_Supplied text_
- Opening Delimiter -
Kyle Chua
- Feb 9, 2023
- 2 min read

Google's New AI Can Animate Images, Videos With Text Prompts

Have you ever wanted to bring a still image to come to life? That's now possible thanks to Dreamix, a new editing approach that leverages video diffusion models to enable text-based motion.

The generative artificial intelligence (AI) system, developed by a team from Google Research and the Hebrew University of Jerusalem, can make the subject of a video perform actions based on text prompts. It can also animate the subject of a photo, making it move as though it were a video.

So how does it work? Dreamix first corrupts the video to be edited by downsampling and adding signal noise to it – essentially degrading the quality. Then, it uses the low-resolution details in the video to synthesise images or motion as guided by a text prompt, before upscaling the video to its final resolution.

In the study, the developers, for instance, showed how they were able to turn a video of a monkey eating into a video of a bear dancing using the text prompt "A bear dancing and jumping to upbeat music, moving his whole body".

The only caveat – at least right now – is that the quality of the resulting video takes a hit, with the subject losing some fine detail during motion. Still, you'll likely be able to discern what it is you're looking at, whether it's a dog or a turtle, as demonstrated in the video above. It's also impressive how the system understands the context of the requests, allowing it to output videos that are accurate to the text prompt.
- Closing Delimiter -
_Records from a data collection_
- Opening Delimiter -
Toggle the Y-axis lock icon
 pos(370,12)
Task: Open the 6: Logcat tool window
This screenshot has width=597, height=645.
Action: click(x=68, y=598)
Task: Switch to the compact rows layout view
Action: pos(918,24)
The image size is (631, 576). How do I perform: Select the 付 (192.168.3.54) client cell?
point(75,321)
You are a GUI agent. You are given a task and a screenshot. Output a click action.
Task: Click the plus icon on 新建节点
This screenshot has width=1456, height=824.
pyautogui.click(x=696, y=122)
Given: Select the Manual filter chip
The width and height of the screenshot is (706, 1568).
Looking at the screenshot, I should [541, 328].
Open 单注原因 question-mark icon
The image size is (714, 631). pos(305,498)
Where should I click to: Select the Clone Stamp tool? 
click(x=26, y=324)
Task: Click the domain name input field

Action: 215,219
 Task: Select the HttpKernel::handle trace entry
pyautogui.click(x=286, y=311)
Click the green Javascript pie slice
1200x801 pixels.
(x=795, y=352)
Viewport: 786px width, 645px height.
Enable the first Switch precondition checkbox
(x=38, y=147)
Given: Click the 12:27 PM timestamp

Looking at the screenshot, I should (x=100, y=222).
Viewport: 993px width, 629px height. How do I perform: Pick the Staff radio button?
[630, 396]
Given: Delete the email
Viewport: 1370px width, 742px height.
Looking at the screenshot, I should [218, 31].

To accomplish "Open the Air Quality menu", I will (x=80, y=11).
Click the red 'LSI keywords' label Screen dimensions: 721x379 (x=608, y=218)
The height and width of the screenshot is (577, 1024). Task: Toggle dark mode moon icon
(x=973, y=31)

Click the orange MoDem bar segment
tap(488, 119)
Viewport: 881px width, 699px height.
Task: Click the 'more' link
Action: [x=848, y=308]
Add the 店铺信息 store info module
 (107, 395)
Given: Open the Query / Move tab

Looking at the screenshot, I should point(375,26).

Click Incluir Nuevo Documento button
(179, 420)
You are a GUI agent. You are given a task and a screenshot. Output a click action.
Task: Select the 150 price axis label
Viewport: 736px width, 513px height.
- Closing Delimiter -
_Task instructions_
**a.** Return the stretch of the Dreamix article from "Google's New AI" through "enable text-based motion.".
**b.** Translate this sentence from the Dreamix article into Spanish: "It can also animate the subject of a photo, making it move as though it were a video."
**c.** Extend the article about Google's Dreamix from where it stops.

_Exercise answers_
**a.**
Google's New AI Can Animate Images, Videos With Text Prompts

Have you ever wanted to bring a still image to come to life? That's now possible thanks to Dreamix, a new editing approach that leverages video diffusion models to enable text-based motion.

**b.** También puede animar al sujeto de una foto, haciendo que se mueva como si fuera un video.

**c.**
While the study is accessible to the public, Dreamix itself isn't, and it's not clear when the tool will be available, if there are even plans to put it out.

Google sees AI as an important part of its business, announcing yesterday Bard, a ChatGPT like chatbot service.

"Whether it’s helping doctors detect diseases earlier or enabling people to access information in their own language, AI helps people, businesses and communities unlock their potential," said Google CEO Sundar Pichai. "And it opens up new opportunities that could significantly improve billions of lives."

A team from Google Research and the Hebrew University of Jerusalem has published a study detailing Dreamix, a new editing approach that leverages video diffusion models to enable text-based motion.
The generative AI they developed can make the subject of a video perform actions based on text prompts.
The developers, for instance, showed how they were able to turn a video of a monkey eating into a video of a bear dancing using the text prompt "A bear dancing and jumping to upbeat music, moving his whole body".